By contrast, criminal trials were often marathons that lasted weeks or months in hostile settings, with judges smiling benignly at the jurors, all the while ruling time and time again in favor of prosecutors who enjoyed every advantage of their office and a staff of detectives with whom to obtain convictions. In a poorly funded criminal defense, preparation for the next day took place late at night, and it took endless adrenaline to stave off exhaustion and remain ready to take on whatever the prosecutor threw at you in court. A skilled criminal lawyer, or even one like me, who was adapting his style from a civil-oriented practice, could attack with his cross-examination. But even there he was hampered by his inability to investigate his case fully, and he had to be careful. Jurors were predisposed to believe cops, who protected them from the very people a criminal lawyer was defending.

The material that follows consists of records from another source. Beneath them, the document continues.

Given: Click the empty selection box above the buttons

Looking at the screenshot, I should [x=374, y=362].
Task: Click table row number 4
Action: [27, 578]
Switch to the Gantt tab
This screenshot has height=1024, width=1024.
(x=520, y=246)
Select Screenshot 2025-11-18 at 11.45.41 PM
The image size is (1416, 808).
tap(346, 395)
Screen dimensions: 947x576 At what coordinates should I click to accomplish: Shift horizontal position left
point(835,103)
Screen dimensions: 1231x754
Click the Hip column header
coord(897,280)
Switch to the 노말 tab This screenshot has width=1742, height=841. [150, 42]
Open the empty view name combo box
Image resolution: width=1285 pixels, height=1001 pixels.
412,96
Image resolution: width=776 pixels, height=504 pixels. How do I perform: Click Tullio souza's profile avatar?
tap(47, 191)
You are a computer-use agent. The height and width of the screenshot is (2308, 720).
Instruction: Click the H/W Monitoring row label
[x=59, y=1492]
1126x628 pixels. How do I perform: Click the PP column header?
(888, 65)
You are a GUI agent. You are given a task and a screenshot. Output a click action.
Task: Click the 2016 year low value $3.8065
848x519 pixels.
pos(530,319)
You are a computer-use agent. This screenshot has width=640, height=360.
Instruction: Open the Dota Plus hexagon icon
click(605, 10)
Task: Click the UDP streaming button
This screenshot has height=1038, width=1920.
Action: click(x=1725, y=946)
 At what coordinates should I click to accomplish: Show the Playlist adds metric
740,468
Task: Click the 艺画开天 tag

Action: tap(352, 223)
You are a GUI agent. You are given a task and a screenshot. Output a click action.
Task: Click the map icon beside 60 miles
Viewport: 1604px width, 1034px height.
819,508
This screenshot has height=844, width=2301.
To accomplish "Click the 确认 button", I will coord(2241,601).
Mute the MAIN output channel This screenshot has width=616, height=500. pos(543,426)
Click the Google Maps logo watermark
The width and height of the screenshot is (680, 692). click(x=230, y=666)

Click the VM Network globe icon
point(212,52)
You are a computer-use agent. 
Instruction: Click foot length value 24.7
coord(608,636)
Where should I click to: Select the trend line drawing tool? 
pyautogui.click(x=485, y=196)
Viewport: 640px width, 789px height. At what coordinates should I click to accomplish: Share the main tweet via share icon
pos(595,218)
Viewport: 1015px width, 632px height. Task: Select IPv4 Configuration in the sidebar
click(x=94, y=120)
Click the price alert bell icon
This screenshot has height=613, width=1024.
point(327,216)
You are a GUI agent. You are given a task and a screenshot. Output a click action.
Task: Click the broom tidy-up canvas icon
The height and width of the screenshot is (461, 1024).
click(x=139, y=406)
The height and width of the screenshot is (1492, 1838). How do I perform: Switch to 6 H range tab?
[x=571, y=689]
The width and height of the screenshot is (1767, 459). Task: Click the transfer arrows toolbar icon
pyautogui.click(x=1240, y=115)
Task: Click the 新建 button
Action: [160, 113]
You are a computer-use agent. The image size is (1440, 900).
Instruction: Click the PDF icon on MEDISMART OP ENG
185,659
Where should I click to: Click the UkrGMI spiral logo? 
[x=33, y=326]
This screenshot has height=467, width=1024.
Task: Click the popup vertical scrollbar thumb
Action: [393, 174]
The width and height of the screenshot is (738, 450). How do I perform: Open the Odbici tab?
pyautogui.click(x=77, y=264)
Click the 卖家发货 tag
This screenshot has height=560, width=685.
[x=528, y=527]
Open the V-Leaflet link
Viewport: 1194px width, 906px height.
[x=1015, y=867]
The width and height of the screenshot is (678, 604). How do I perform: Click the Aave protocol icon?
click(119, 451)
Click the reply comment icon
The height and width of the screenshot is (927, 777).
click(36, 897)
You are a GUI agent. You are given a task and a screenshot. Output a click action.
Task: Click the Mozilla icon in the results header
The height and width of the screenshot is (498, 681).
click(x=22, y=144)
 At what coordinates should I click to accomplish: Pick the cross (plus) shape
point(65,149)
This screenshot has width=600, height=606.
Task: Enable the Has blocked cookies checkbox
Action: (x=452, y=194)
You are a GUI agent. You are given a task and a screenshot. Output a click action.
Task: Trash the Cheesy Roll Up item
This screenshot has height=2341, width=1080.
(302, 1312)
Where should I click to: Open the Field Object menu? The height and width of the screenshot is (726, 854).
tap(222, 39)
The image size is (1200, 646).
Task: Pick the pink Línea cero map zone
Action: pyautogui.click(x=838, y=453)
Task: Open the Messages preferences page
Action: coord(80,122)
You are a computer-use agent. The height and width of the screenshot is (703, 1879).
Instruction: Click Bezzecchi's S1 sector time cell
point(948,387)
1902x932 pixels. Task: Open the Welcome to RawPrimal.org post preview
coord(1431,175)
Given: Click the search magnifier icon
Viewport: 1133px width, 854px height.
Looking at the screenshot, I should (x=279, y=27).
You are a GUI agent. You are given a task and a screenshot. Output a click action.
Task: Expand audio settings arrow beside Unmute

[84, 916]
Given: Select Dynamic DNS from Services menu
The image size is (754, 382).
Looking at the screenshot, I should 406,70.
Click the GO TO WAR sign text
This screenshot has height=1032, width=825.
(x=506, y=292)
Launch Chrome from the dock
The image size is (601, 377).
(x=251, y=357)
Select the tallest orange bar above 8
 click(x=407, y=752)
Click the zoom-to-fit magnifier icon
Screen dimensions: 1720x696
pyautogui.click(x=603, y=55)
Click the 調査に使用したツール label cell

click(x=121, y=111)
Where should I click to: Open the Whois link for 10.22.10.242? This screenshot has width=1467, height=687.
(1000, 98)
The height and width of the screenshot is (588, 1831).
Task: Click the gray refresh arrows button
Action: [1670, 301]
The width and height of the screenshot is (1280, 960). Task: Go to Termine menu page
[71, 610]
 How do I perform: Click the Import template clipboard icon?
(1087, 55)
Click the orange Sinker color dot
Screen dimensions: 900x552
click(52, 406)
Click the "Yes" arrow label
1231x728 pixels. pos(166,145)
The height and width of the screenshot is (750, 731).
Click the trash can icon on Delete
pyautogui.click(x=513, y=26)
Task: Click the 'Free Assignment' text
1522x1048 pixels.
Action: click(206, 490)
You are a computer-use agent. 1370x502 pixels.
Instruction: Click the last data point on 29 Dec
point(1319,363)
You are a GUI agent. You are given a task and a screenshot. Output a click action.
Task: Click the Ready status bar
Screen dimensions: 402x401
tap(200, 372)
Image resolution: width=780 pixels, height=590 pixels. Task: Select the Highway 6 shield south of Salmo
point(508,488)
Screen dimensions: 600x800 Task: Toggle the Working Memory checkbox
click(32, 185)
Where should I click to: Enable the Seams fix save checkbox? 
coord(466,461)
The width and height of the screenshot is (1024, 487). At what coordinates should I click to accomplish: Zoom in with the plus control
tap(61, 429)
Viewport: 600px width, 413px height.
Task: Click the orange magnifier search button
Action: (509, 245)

Then there was the theater of the thing. Challenge the prosecutor or the judge too much and you risked turning off the jury. If you challenged them too little, you got steamrollered. Day after day you had to walk that line, always in an atmosphere that presumed your client was guilty and that you were just some slick lawyer trying to trick the jury by feeding them stories designed to confuse or clutter what would otherwise be clear and straightforward, all in the service of getting an acquittal by spouting spurious paeans about the presumption of innocence and reasonable doubt.
Advised by an experienced colleague before the trial began to ask the new assistant district attorney assigned to the case, Stephen Sawyer, not to choose Irwin Davidson as the trial judge—as he was what defense lawyers called a hanging judge—I did that. In those days the prosecutor could choose the trial judge in a murder trial, so I spoke to Sawyer and told him I thought there was a strong possibility Maynard mi
ght not be guilty. Sawyer, however, must have taken that as a signal I would fight hard to gain an acquittal. So he promptly placed the Kroll homicide before Davidson.
My experienced colleague was right with regard to Davidson. As James Wechsler would later write of Tony’s trial, “There were too many crucial interludes in the trial when it seemed impossible to differentiate the presiding judge—Irwin D. Davidson—from the prosecutor.”
Showing his colors immediately when I asked for more time to prepare, Davidson paid no heed to my total inexperience in representing a defendant accused of murder. When another outbreak of prisoner discontent in the Tombs once again stopped deliveries of razors and clean clothes to prisoners, Davidson made Maynard, looking rumpled and unshaven, appear in front of the jury we had started to choose. It wasn’t until my partner, Danny Meyers, filed a federal lawsuit shaming the district attorney’s office that Davidson allowed Tony to shave and change clothes in a holding cell behind the courtroom.